Save me from solemnity.

I began my course of studies, appropriately enough, by reading about King Arthur; both the Celtic warrior
and
the creator of the Knights of the Round Table. It was strange I hadn't thought of doing this before. Right at the beginning I didn't even know which of them was spoken of as being the one who would return.

The Once and Future King.

21

“Death to the infidels!”… “Enemies of Christ!”… “Child killers!”

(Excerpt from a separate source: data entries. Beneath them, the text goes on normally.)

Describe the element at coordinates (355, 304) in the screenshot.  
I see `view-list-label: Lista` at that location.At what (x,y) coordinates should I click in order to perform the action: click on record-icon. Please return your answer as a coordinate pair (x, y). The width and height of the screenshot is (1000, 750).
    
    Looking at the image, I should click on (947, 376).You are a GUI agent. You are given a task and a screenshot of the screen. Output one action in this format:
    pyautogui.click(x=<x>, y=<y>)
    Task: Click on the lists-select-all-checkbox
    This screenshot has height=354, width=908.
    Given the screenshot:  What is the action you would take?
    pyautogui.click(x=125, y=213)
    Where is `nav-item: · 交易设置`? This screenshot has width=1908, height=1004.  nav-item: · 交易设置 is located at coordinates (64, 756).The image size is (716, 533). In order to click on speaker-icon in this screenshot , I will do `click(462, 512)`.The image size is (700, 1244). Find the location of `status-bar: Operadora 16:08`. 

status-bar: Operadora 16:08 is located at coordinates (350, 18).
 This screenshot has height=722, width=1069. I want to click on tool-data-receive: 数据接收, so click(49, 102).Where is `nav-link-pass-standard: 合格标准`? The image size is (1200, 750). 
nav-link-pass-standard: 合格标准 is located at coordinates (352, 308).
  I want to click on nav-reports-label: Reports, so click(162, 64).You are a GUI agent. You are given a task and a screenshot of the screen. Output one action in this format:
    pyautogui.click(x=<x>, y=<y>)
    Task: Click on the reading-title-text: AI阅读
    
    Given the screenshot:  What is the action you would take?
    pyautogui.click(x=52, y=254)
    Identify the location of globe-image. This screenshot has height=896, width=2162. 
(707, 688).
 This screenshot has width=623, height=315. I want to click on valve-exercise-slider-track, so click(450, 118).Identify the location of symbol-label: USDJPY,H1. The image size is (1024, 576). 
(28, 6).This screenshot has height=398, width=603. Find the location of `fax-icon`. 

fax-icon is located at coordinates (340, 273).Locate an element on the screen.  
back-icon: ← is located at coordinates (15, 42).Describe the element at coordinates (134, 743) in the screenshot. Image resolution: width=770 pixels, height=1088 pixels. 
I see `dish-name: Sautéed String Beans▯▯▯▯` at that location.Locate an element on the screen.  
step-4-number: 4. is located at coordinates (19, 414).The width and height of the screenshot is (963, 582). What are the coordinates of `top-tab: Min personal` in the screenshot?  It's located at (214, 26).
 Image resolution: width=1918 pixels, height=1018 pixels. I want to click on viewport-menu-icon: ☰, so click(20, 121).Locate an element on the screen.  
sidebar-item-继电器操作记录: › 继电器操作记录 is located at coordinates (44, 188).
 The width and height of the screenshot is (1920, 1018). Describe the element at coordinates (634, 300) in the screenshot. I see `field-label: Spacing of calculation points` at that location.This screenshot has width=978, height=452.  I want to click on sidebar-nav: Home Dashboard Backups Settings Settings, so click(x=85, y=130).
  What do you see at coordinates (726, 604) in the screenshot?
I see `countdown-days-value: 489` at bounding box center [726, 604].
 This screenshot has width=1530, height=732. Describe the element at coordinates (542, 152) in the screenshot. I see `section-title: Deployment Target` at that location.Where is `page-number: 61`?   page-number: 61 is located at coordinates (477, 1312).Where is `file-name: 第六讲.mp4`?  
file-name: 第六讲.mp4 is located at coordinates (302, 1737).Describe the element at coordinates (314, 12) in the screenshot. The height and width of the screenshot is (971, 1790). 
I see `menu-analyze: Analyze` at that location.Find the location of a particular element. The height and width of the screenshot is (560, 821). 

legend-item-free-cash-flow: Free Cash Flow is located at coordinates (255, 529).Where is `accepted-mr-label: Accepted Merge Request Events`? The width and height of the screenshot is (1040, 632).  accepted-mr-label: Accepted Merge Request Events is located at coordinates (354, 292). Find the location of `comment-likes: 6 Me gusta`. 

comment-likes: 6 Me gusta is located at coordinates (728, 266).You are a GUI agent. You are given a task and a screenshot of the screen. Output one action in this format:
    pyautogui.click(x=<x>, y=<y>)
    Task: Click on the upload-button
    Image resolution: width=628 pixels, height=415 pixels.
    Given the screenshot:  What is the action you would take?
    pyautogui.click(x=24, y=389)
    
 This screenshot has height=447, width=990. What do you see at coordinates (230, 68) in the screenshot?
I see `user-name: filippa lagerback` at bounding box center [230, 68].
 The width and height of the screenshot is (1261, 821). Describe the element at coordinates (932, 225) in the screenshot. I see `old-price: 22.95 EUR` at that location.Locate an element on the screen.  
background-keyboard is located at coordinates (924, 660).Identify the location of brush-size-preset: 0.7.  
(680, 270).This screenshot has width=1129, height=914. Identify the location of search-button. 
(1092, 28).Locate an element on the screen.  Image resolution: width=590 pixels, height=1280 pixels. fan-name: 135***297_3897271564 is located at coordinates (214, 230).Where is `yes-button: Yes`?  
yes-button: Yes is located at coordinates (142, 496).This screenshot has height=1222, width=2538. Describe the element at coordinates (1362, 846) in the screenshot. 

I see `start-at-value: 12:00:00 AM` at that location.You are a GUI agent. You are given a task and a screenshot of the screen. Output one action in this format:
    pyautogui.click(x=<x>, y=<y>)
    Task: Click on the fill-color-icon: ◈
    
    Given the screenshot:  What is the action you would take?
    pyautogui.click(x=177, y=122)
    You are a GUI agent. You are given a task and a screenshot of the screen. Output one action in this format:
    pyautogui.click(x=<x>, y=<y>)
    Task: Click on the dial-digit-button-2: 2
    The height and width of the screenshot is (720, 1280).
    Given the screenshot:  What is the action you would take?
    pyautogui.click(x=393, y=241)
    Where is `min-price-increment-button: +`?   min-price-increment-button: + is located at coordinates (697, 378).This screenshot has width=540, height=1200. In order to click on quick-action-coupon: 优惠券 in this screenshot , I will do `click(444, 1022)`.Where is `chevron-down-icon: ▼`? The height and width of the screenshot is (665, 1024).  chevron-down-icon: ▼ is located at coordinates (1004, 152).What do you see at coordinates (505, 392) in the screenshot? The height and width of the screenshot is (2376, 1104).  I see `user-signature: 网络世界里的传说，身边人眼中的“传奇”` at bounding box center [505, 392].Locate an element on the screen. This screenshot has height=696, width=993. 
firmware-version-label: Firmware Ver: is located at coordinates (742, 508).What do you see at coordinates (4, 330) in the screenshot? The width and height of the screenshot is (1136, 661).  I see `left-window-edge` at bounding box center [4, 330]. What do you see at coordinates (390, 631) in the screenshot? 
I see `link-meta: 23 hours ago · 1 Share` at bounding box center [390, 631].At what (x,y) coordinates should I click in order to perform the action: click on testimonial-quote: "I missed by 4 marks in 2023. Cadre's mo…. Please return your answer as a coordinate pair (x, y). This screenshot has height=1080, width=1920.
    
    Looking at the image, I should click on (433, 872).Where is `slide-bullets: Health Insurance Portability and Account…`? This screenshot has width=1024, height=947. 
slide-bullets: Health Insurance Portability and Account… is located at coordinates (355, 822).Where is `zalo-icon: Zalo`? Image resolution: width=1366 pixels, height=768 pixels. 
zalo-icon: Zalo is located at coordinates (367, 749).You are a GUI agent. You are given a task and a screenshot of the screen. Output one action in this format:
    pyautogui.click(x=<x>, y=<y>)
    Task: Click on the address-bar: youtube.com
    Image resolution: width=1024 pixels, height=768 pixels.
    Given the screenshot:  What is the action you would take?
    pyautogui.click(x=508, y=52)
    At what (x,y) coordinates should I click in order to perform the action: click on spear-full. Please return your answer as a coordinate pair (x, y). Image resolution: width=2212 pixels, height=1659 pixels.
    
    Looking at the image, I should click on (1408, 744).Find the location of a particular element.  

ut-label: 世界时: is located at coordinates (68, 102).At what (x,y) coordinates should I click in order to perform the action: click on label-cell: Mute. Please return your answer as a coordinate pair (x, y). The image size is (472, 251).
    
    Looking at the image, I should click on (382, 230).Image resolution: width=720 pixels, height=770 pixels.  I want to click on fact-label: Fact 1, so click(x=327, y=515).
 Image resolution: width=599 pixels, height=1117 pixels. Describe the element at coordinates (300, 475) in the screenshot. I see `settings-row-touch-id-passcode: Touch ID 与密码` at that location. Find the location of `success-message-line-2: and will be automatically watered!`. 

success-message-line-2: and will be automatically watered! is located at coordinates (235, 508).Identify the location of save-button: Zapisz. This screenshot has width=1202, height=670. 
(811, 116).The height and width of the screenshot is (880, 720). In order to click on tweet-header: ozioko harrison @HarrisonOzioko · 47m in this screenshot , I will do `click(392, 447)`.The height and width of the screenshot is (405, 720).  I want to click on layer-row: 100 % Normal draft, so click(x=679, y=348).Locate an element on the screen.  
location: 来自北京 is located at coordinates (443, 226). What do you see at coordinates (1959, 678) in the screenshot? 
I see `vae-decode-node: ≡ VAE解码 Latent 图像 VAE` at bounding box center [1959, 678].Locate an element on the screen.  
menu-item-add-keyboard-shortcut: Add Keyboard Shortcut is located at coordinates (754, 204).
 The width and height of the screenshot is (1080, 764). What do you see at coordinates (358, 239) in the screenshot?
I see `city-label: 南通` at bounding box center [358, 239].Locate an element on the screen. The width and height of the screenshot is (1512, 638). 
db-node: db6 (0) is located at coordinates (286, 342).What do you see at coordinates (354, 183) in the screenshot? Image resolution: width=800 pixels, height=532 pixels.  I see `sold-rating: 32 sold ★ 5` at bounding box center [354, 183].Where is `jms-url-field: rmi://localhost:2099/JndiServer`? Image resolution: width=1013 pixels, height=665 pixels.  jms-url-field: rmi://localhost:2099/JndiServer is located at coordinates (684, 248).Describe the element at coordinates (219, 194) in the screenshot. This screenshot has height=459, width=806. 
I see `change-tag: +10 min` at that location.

Oh, how they hated us. A lot of them regularly came to borrow money and I don't know how they'd ever have got on without us, but oh how they hated us, these solid citizens of York. Often they didn't pay the money back—so then we'd have to take them into court; and often too, for no reason at all, they'd spit on us in passing, or even assault us…sometimes, for a great joke, corner one of us and force him to eat pork, at other times beat us up so cruelly our blood would run between the cobblestones. Somehow those robes of ours seemed always an affront. We tried to make them look less costly and occasionally risked taking off our yellow badges. But our swarthy skins and Semitic features invariably betrayed us and so invited trouble; and there'd have been fines to pay, perhaps imprisonment, if the papal authorities had ever heard we were defying regulations. Besides, it appeared to most of us dishonourable: we aimed to wear our badges with distinction. With pride.